## WORK INSTRUCTIONS
Consider the listing below. Extract exactly the lines from the line containing "This screenshot has width=1043, height=1148." to the line containing "You are a computer-use agent. The", both included.

## SOURCE DATA
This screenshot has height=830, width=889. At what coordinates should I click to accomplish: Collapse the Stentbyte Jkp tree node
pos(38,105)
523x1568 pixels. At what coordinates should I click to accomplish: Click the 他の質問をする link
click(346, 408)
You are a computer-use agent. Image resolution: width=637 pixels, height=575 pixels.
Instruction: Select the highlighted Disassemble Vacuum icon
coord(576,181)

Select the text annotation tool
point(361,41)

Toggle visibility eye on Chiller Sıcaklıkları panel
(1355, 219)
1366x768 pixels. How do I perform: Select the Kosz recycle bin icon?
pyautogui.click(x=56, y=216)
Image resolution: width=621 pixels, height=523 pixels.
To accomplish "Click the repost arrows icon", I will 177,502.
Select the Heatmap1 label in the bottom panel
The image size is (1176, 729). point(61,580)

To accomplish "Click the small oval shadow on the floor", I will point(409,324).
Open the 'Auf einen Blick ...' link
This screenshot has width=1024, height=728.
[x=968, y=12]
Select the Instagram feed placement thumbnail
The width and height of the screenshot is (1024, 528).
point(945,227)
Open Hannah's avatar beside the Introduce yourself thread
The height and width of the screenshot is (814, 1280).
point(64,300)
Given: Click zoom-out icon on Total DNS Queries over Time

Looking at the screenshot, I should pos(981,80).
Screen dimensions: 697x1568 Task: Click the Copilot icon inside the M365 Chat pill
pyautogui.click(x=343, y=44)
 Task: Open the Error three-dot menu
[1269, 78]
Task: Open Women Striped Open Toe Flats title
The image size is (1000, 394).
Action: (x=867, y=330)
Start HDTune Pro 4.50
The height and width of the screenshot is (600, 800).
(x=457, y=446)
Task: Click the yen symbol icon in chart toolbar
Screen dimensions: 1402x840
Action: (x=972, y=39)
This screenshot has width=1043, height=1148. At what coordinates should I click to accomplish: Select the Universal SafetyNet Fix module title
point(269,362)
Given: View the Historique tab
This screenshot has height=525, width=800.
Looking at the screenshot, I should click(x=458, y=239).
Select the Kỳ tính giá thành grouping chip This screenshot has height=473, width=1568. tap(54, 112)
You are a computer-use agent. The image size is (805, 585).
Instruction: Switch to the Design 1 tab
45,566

## YOUR RESPONSE
This screenshot has width=1043, height=1148. At what coordinates should I click to accomplish: Select the Universal SafetyNet Fix module title
point(269,362)
Given: View the Historique tab
This screenshot has height=525, width=800.
Looking at the screenshot, I should click(x=458, y=239).
Select the Kỳ tính giá thành grouping chip This screenshot has height=473, width=1568. tap(54, 112)
You are a computer-use agent. The image size is (805, 585).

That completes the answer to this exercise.